==== Data to use ====
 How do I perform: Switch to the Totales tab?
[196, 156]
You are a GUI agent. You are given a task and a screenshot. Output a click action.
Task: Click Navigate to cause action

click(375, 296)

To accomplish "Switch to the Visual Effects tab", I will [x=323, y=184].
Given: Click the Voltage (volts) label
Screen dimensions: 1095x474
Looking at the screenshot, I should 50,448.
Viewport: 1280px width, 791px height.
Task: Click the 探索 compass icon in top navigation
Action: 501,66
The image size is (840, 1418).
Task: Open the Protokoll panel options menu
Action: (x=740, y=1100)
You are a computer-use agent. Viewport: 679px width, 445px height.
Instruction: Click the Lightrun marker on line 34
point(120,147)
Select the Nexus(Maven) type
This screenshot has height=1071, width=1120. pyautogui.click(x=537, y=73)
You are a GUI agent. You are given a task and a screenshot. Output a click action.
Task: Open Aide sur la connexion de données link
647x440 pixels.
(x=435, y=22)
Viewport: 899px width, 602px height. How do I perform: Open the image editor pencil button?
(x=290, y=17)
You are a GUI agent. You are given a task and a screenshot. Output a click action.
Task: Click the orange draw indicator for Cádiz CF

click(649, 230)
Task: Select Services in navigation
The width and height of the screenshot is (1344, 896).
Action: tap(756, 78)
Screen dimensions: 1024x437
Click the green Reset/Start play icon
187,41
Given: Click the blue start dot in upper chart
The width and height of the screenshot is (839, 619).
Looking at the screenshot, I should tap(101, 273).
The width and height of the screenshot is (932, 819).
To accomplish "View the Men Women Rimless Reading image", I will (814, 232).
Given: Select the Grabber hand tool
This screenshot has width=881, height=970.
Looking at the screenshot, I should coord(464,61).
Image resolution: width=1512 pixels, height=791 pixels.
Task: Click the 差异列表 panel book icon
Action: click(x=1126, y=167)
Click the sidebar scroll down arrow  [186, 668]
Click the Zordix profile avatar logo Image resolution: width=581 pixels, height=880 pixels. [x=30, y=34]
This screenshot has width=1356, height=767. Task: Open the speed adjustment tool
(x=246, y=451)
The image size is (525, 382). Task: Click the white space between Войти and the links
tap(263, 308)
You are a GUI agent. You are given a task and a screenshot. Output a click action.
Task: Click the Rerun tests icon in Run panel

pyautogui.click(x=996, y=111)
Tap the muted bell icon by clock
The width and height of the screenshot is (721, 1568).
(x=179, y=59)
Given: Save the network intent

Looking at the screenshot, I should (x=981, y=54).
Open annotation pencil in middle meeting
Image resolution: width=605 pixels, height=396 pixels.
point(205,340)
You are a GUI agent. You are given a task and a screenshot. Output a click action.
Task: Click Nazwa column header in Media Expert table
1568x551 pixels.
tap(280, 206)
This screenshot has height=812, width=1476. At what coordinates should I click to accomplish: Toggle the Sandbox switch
====
Exercise objective
Find every line in the material above that contains the string "will" with matching case, and copy each of those lines.

Response to this exercise
To accomplish "Switch to the Visual Effects tab", I will [x=323, y=184].
To accomplish "View the Men Women Rimless Reading image", I will (814, 232).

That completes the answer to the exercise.